提示文:
-*-
ミッションインポッシブル~ラマダンを終わらせろ~

〇ミッションインポッシブル~ラマダンを終わらせろ~

病院での食事は朝8時、昼11:30、そして夜は5:30 だ。通常の人間からしたら無茶苦茶なタイムスケジュールだ。まあ朝はいいとして、8:30に食べ終わるともうすぐに昼食が運ばれてくる。腹が減るわけが無い。でもこれをちゃんと食べないと病人扱いされて小言を言われるのでかなり無理して食べるのだ。そしてまた夕方5:30からの夜食だ。8時頃食べていた僕からすると食テロだ。食べないと殺すぞという拷問なのだ。

そしてその後が激烈に長い!夜9時に消灯してからの朝8時まで地獄の時間が始まる。僕は特に大食漢でもなくむしろ少食の方だ。それでも5:30から朝の8:00までの絶食は相当キツイ。間食の多い僕は甘いお菓子などをポリポリ食べながら夜中までテレビを見て過ごすのだが、病院では水かお茶しか出ないのだ。もちろん患者の栄養を考えての食事なのだろうが、患者の健康よりも自分達の勤務時間の都合を優先させているのは間違いない。
-*-
データ部分:
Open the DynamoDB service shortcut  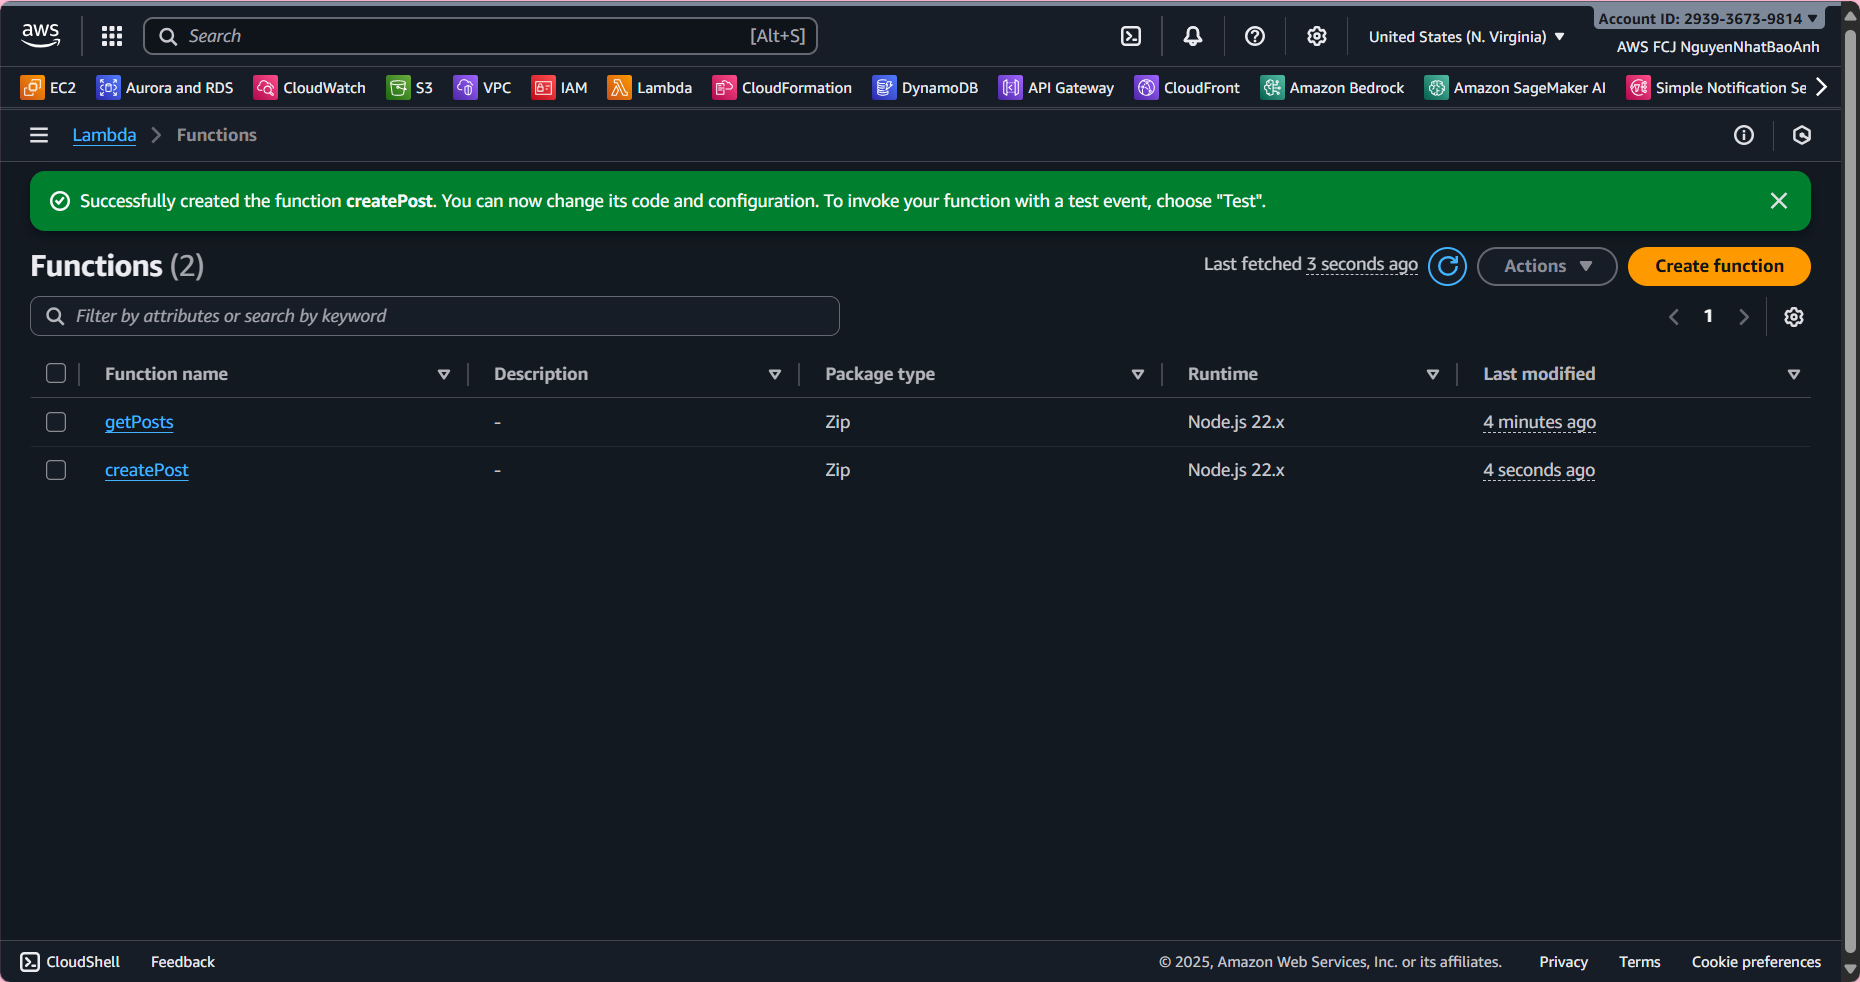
-*-
課題一覧:
**1.** 病院の食事に関する文章のうち、「〇ミッションインポッシブル~ラマダンを終わらせろ~」から「先させているのは間違いない。」までを、両端も含めて一字一句違えずに書き写してください。
**2.** 病院の食事に関する文章の最後の文に続けて、その先を書いてもらえますか？
リストは、病院の食事に関する文章とは別の出典から取ったものです。

解答一覧:
**1.**
〇ミッションインポッシブル~ラマダンを終わらせろ~

病院での食事は朝8時、昼11:30、そして夜は5:30 だ。通常の人間からしたら無茶苦茶なタイムスケジュールだ。まあ朝はいいとして、8:30に食べ終わるともうすぐに昼食が運ばれてくる。腹が減るわけが無い。でもこれをちゃんと食べないと病人扱いされて小言を言われるのでかなり無理して食べるのだ。そしてまた夕方5:30からの夜食だ。8時頃食べていた僕からすると食テロだ。食べないと殺すぞという拷問なのだ。

そしてその後が激烈に長い!夜9時に消灯してからの朝8時まで地獄の時間が始まる。僕は特に大食漢でもなくむしろ少食の方だ。それでも5:30から朝の8:00までの絶食は相当キツイ。間食の多い僕は甘いお菓子などをポリポリ食べながら夜中までテレビを見て過ごすのだが、病院では水かお茶しか出ないのだ。もちろん患者の栄養を考えての食事なのだろうが、患者の健康よりも自分達の勤務時間の都合を優先させているのは間違いない。

**2.**
そして今日も長いラマダンが始まった。

 

だが今日は違う! 3ヶ月に及ぶラマダンの日々も今日で終わりにするんだ!

おそらくイスラム教徒よりも強信な僕は1階のコンビニへ遠征し、食料品を確保するのだ。ようやく少し歩けるようになった僕は点滴棒を引き連れて潜入するのだ。そして今日がその決行日だ。

日曜日の6時半 医者もいなく看護師も少ない日曜日、そして昼勤と夜勤の看護師が入れ替わるミーティングの時間だ。何週間も前からリサーチ済だ。ここは6階、エレベーターに乗って1階まで辿り着かなくてはならない。もちろんまだ歩き始めの僕がこのフロアを離れることなど許されてはいない。しかも点滴棒を引きずってだ。絶対に乗り込むところを見つかってはならない。

僕は歩行訓練をしているフリをして、このフロアをぐるっと2周した。もちろん横目でナースステーションの状況を確認する為だ。

案の定 看護師たちは引き継ぎのミーティング中でこちらを気にしてる様子はない。

今だ、僕は降りるのボタンを押しゆっくりと通り過ぎる感じにした。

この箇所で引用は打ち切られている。